ABD ve Trump’ın iç cephe stratejisi - NEJAT ESLEN
Olaylar Ve Görüşler
Son Köşe Yazıları

ABD ve Trump’ın iç cephe stratejisi - NEJAT ESLEN

19.11.2024 04:00
Güncellenme:
Takip Et:

Yeni ABD Başkanı Donald Trump, Amerika’nın küreselci bir azınlık tarafından kontrol edildiğine inanan ve kendilerini Amerika’nın gerçek sahipleri olarak gören beyaz Anglosaksonların temsilcisidir. “Önce Amerika”, “Amerika’yı yeniden büyük yapacağım”, “Savaşlara son vereceğim” sloganları ile ünlü olan ve içe kapanma (izolasyon) yanlısı olarak bilinen Trump yönetiminin uygulayacağı küresel jeostrateji hakkında farklı yorumlar yapılmaktadır.

Trump yönetiminin uygulayacağı strateji hakkında güvenilir bilgiye sahip olmak için bu yönetimin açıklayacağı Trump dönemi ABD ulusal güvenlik stratejisini beklemek ve Amerikan istihbarat ağının, Pentagon’un ve diğer derin yapıların bu strateji belgesini nasıl etkileyeceğini görmek gerekir.

Trump’ın tercih ettiği içe kapanma (izolasyon) bir başka ifade ile iç cepheyi güçlendirme jeopolitik bir yöntemdir. İçe kapanma yöntemi ittifaklardan, taahhütlerden, masraflı savaşlardan uzak durmak, başka ülkelerin iç işlerine karışmamak, angajmanlardan kaçınmak, iç sorunlara yoğunlaşmak, mevcut kaynakları daha çok iç sorunları çözümlemek ve refahı geliştirmek amacı ile kullanmak anlamına gelmektedir. Küreselleşmiş dünyada mutlak içe kapanma mümkün değildir.

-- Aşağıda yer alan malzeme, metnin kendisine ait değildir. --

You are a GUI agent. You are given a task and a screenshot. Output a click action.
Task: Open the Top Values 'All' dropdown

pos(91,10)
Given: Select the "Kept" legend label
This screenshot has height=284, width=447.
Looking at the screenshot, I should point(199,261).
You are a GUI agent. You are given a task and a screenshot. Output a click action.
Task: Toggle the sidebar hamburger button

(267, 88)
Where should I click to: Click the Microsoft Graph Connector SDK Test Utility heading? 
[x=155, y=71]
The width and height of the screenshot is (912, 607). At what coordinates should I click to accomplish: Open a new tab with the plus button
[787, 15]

Trump, küresel güç mücadelesinin sürdüğü ve ABD’nin küresel liderliğinin tehlikeye girdiği süreçte yeniden başkan seçilmiştir. Küreselcilerin egemen olduğu süreçte, ABD’nin jeopolitik amacı, küresel liderliğini korumak ve kurallara dayalı düzenin kendi çıkarlarına uygun kurallarını kullanarak mevcut düzeni sürdürmekti. Bu mümkün olamaz ise ABD, küresel jeopolitikteki değişimi dikkate alarak bu düzeni kendi çıkarlarına uygun şekilde ve kendi liderliğinde yeniden düzenlemek isteyecekti.

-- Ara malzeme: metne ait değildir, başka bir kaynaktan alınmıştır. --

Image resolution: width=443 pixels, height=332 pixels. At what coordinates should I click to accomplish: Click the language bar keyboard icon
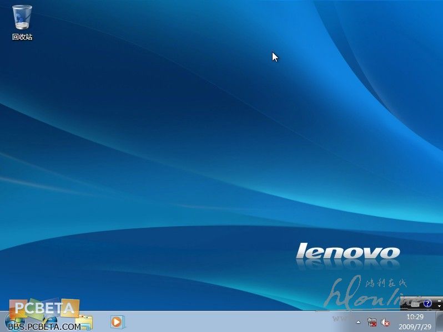416,303

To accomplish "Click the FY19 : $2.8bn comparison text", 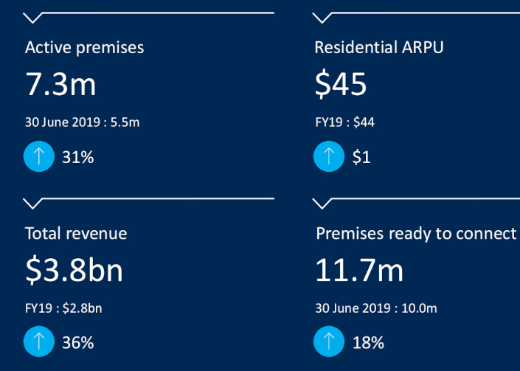I will click(x=63, y=308).
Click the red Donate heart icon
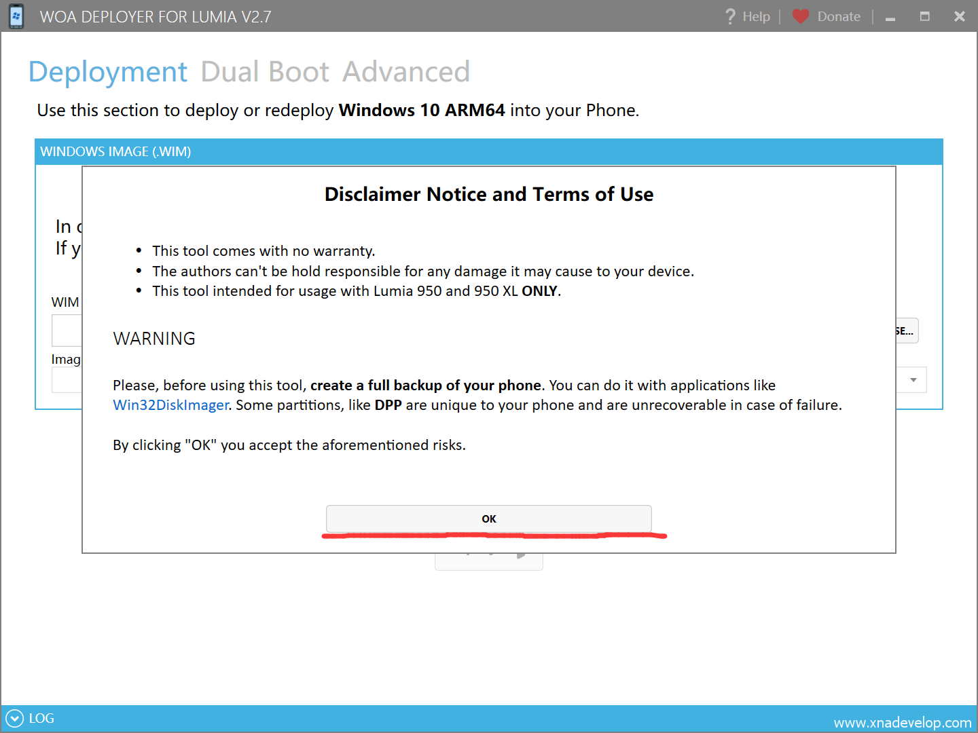Screen dimensions: 978x733 pos(801,16)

Amerika’nın kurucu değerlerini, güvenliğini ve refahını önceleyen korumacı ekonomik sistemi ve zayıf ittifak ilişkilerini esas alan Trump’ın, Amerikan jeopolitiğinin bu amacını bütünü ile terk edemeyeceğini zaman gösterecektir. Trump yönetimi de küresel liderlik çabasından, açık denizlerin kontrolünden ve Çin’e karşı angajman ve çevreleme yöntemlerini uygulamaktan vazgeçmeyecektir.

ABD’NİN İÇ CEPHE SORUNLARI

Trump’ın arzu ettiği güçlü Amerika ancak istikrarlı iç cephe, güçlü ekonomi, üstün üretim kapasitesi ile mümkün olabilir. Oysa ABD, iç cephesi sorunlu bir ülkedir.

Zbigniew Brzezinski, 12 yıl önce yayımlanan “Stratejik Vizyon, Amerika ve Küresel Güç Buhranı” adlı kitabında; Amerika’nın biriken ve nihayetinde sürdürülemez hale gelen ulusal borçlarını, riskli finansal sistemini, giderek artan gelir eşitsizliği ile durgunlaşan sosyal hareketliliği, eskiyen ulusal altyapıyı, Amerika’nın dünya hakkında son derece cahil bir halka sahip olmasını, Amerika’nın tıkanmış ve son derece hizipçi siyasi sistemini ABD’nin iç cephe sorunları olarak yazmıştı.

Brzezinski’nin yazdıklarından sonra geçen 12 yıl içinde sorunlar büyümüş, yeni sorunlar ortaya çıkmıştır. Trump yeniden başkan seçildiğinde, ABD’nin borcu 1.326 trilyon, dış ticaret açığı 1.125 trilyon, Çin ile ticaret açığı ise 284 milyar dolardı. Aynı tarihte bu ülkede 44 milyon insan yoksulluk şartlarında, 27 milyon insan sağlık sigortası olmadan yaşarken evsizlerin sayısı ise 619 bin idi. Yine aynı tarihte Amerika’da yaşayan dolar milyoneri sayısı ise yaklaşık 24 milyon kişiydi.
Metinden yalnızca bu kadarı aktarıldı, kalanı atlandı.